The Evolution of Online Analytics from Alibaba Economy Ecosystem to Cloud
By Chaoqun Zan, Researcher of the Alibaba Cloud; Julian Zhou, Staff Product Manager of the Alibaba Cloud
Interesting Data Products in Alibaba
Analytics is all about data. How to discover the value in data, and how to turn the data into business value is the core logic question for analytics development. Data driven analytics products have a long history in Alibaba group. First, let’s take a look at some interesting data products in Alibaba group.
Taobao time machine (https://www.jianshu.com/p/4c0d8db26b80) is actually the first “to C” internet big data application in China since 2012. It is a kind of application, when every single person logs in, it is just like a time machine to show all of the personal behaviour, interest, action, characteristics in multiple dimensions as profile in a timeline. It is full of personal memory, and with very good effect, which moved lots of Taobao users that year at 2012. This kind of customer oriented data product set up a role model, and a bunch of “to C” applications have done and are doing the similar stuff every year for customers as a summary of the whole year’s footprint.

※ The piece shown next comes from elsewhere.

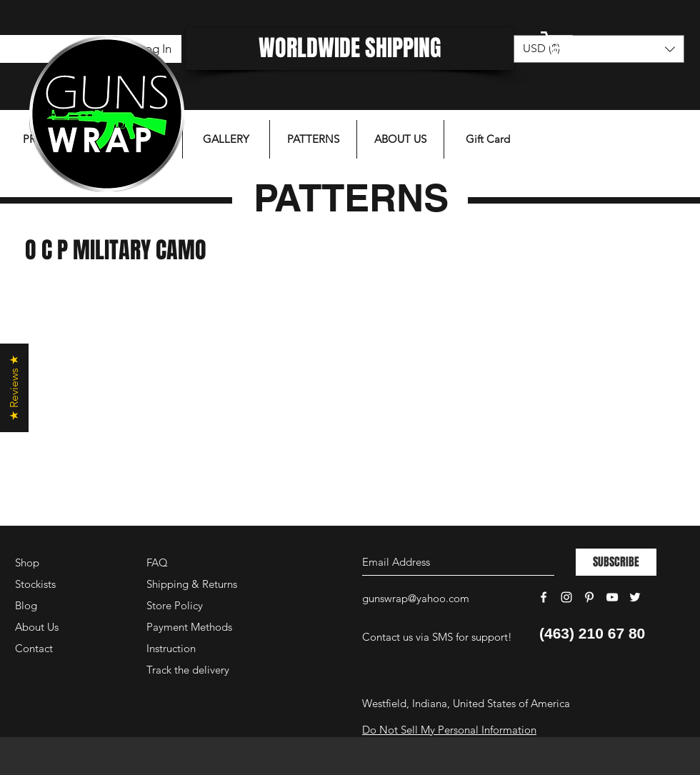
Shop (27, 562)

Alibaba Index (https://shu.taobao.com/) was a market oriented application since 2011. The original name is Taobao index. It was telling the trending on Taobao or the Alibaba e-commerce in multi-dimension in terms of market, subscribers, categories, etc.
What is more important that how the analytics empowers the Alibaba business as a data driven engine. Data was growing exponentially with log. Data scientists and data analysts run algorithm every day to produce profile and tags on every single object including seller, buyer, product and order, etc. There 2 key principles, one is that the tag matching is efficient to find the similar object or similar crowd of objects.

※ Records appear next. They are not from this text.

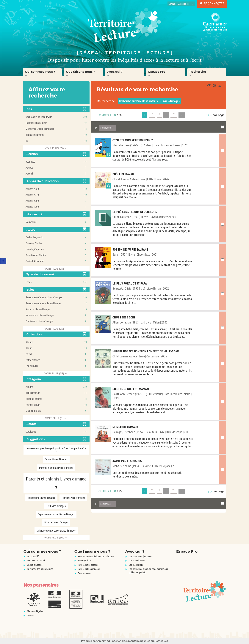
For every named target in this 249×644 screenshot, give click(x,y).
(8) (56, 418)
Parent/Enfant (84, 560)
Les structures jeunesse (140, 556)
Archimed (104, 641)
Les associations (137, 560)
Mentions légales (35, 611)
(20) (56, 538)
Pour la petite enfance (88, 565)
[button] (42, 72)
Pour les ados (84, 573)
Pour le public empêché (89, 569)
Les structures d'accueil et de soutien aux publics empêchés (148, 570)
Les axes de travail (36, 560)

Another one is that gradually weakening of the tags. That’s usually the leading tags take the most of the weight of the similarity.
These 2 principles make the really significant fundamental for the precision marketing and advertising nowadays. There is a logic called “LOOKALIKE” modeling internally, which is to find the target crowd based on the existing crowd in terms of similarity. So these are the steps, we set up the relational model; apply the algorithm and training model on the data; and use SQL query language to analyze and find the insights from the data online.
Based on these analytics scheme, Damopan (https://dmp.taobao.com/) and Alimama (https://www.alimama.com/) as the precision marketing and advertising platform are providing data driven analytics services and products empowering both Alibaba Group itself and merchants on Alibaba e-commerce ecosystem with incredible ROI everyday.
Data Business Development in Alibaba
If we take a look at the years of data and business development in Alibaba, we will see that data and business are correlated tightly. At the very beginning, business is generating data; then we enter the phase of how data is driving business growth; finally data itself is becoming as a business to make profit.
From the operational perspective, data business is about how to store, connect and use the data in more efficient way. First we move data to cloud. Data on cloud has a bunch of benefits, such as centralized store with unified metadata; cloud infrastructure can be utilized with large scale computing capability on top of data. Cloud data is being used by many data consumers as data assets. Then those data itself is becoming as a business driving precision marketing, FinTech and smart logistics.
With more openness, data and analytics on top of data became the data services. UMENG (https://www.umeng.com/) is such kind of data product nowadays. And it was the time our online analytics products and services go to public cloud such as AnalyticDB (https://www.alibabacloud.com/product/analyticdb-for-mysql).
To make the system and service architecture more agile, business and data Mid-End are born as middle layers sitting between business data application layers and the analytics platform, which is to drive business development and innovation in a quick manner with these 2 key factors, business and data.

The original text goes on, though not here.